● **DIRECTIONS**
Retype, word for word, every line starting at the line with "Task: Play the" and ending with the final line of the entries; skip the pictures.

(Screenshot grounding data)
* * *

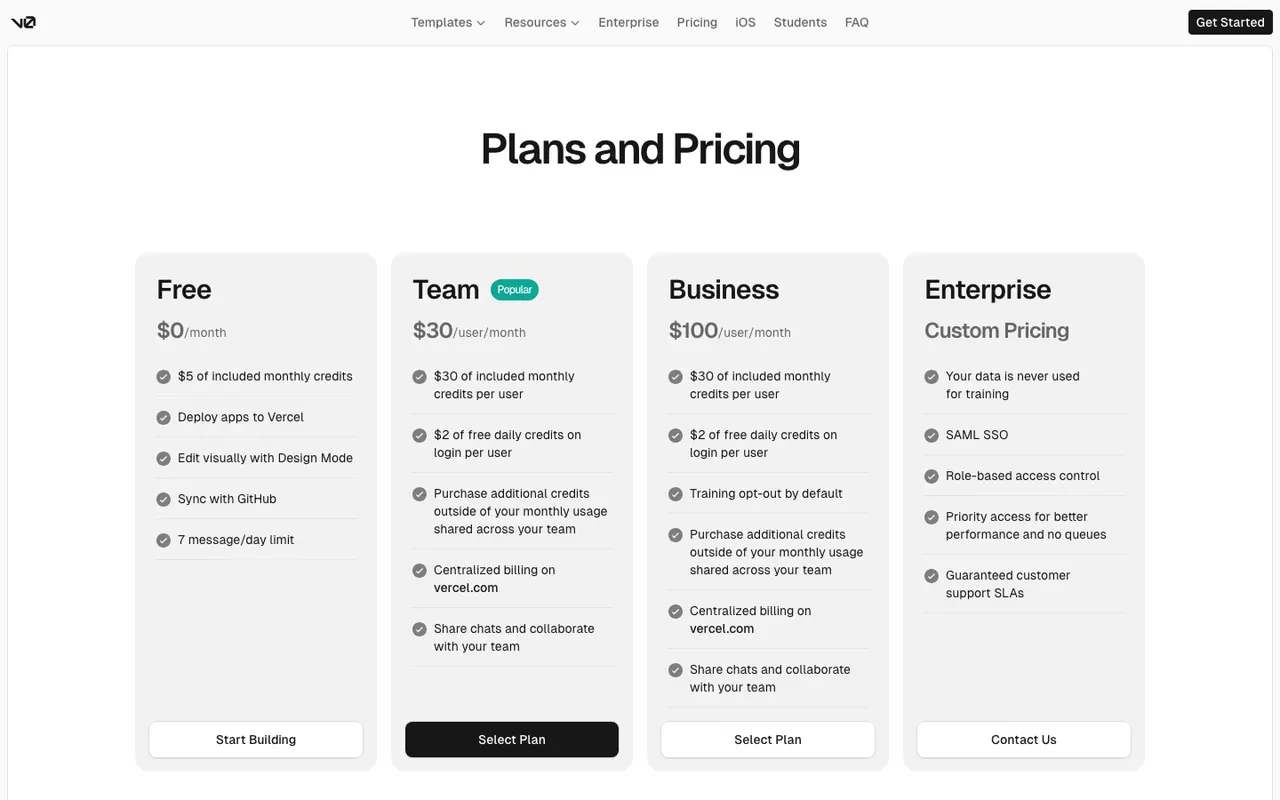Go to the Pricing nav item

point(697,22)
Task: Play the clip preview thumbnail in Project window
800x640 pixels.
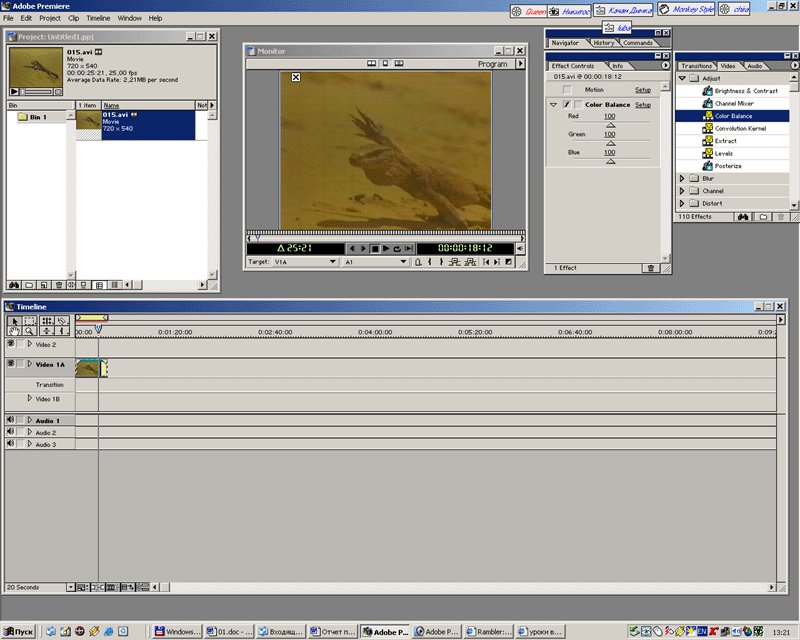Action: pos(13,91)
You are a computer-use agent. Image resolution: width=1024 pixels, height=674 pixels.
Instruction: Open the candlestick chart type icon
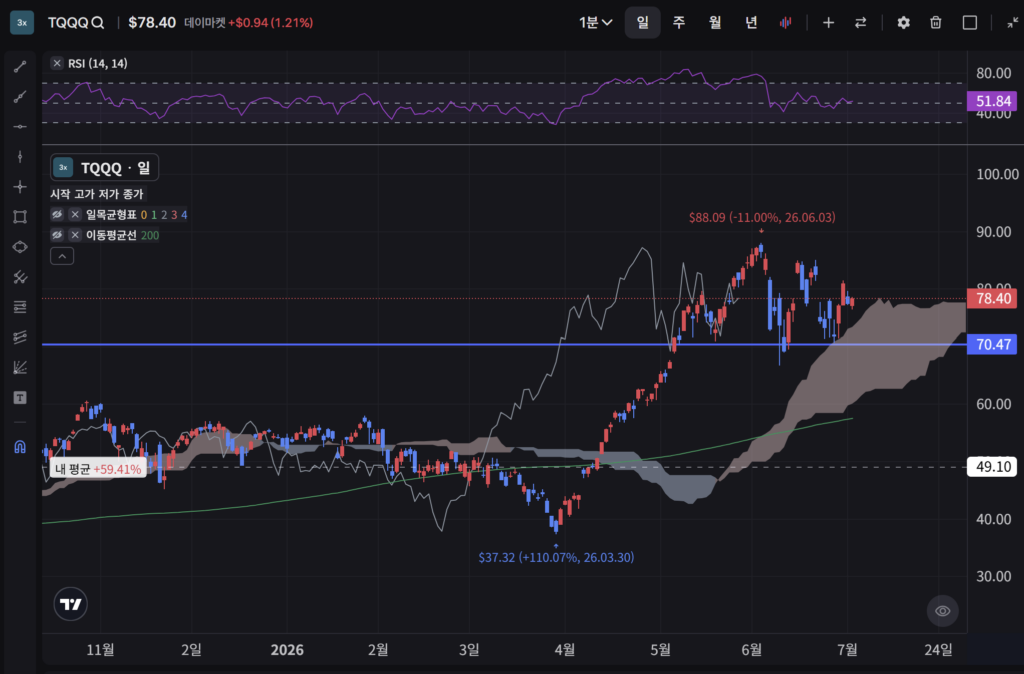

* * *

● **RESULT FOR THIS TASK**
Task: Play the clip preview thumbnail in Project window
800x640 pixels.
Action: pos(13,91)
You are a computer-use agent. Image resolution: width=1024 pixels, height=674 pixels.
Instruction: Open the candlestick chart type icon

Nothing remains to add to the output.